Show each line from the records below in which the word "computer" occurs.

Saved entries:
++++++++

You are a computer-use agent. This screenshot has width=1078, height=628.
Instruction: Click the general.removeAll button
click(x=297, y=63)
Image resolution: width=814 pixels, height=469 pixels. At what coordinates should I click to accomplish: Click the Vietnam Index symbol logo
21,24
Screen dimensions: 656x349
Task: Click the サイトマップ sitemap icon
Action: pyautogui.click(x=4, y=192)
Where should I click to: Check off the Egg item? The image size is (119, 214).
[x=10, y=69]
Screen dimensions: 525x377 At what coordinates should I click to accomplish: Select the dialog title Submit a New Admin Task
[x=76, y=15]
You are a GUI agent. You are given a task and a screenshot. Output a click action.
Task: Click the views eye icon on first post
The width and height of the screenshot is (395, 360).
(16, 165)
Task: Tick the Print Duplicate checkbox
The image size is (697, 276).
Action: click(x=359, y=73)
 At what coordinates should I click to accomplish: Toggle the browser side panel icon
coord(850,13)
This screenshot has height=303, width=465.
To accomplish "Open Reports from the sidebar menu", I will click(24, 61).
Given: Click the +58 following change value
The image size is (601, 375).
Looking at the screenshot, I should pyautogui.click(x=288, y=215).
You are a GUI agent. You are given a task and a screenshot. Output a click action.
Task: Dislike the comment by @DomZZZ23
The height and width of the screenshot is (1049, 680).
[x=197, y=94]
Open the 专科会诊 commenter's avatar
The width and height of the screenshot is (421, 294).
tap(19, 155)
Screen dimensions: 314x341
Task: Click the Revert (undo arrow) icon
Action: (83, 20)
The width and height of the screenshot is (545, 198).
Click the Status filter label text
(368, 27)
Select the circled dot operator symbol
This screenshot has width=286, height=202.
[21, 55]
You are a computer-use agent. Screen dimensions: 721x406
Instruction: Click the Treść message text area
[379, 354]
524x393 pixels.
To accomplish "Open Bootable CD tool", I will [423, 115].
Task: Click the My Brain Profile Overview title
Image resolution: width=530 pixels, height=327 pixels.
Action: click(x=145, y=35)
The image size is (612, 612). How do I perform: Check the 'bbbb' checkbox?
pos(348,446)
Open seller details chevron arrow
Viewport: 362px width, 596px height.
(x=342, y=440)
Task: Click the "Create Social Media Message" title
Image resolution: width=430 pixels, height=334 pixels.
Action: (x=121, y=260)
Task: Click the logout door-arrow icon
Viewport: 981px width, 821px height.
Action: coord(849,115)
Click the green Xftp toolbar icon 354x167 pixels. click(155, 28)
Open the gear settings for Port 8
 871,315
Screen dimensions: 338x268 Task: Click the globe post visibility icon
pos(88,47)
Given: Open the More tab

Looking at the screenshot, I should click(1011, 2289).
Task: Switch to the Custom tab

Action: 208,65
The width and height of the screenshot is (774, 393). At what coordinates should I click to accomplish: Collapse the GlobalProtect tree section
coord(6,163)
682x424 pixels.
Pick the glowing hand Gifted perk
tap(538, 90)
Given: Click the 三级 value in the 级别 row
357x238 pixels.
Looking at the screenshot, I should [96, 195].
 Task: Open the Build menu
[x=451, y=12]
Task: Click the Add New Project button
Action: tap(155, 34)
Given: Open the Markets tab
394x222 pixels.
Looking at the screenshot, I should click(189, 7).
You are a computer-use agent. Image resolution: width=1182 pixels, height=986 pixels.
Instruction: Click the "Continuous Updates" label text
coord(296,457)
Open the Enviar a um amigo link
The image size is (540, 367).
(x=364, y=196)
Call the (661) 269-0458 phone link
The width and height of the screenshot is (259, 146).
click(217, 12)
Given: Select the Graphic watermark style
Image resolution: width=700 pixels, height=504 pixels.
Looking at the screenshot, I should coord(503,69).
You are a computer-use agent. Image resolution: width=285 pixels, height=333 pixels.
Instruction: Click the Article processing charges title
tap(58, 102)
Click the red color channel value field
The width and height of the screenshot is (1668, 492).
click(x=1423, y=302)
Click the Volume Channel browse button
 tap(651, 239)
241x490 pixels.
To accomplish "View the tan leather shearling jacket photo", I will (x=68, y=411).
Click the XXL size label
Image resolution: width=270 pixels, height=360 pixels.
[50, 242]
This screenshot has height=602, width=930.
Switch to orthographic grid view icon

++++++++

**ANSWER**
You are a computer-use agent. This screenshot has width=1078, height=628.
You are a computer-use agent. Screen dimensions: 721x406
You are a computer-use agent. Image resolution: width=1182 pixels, height=986 pixels.
You are a computer-use agent. Image resolution: width=285 pixels, height=333 pixels.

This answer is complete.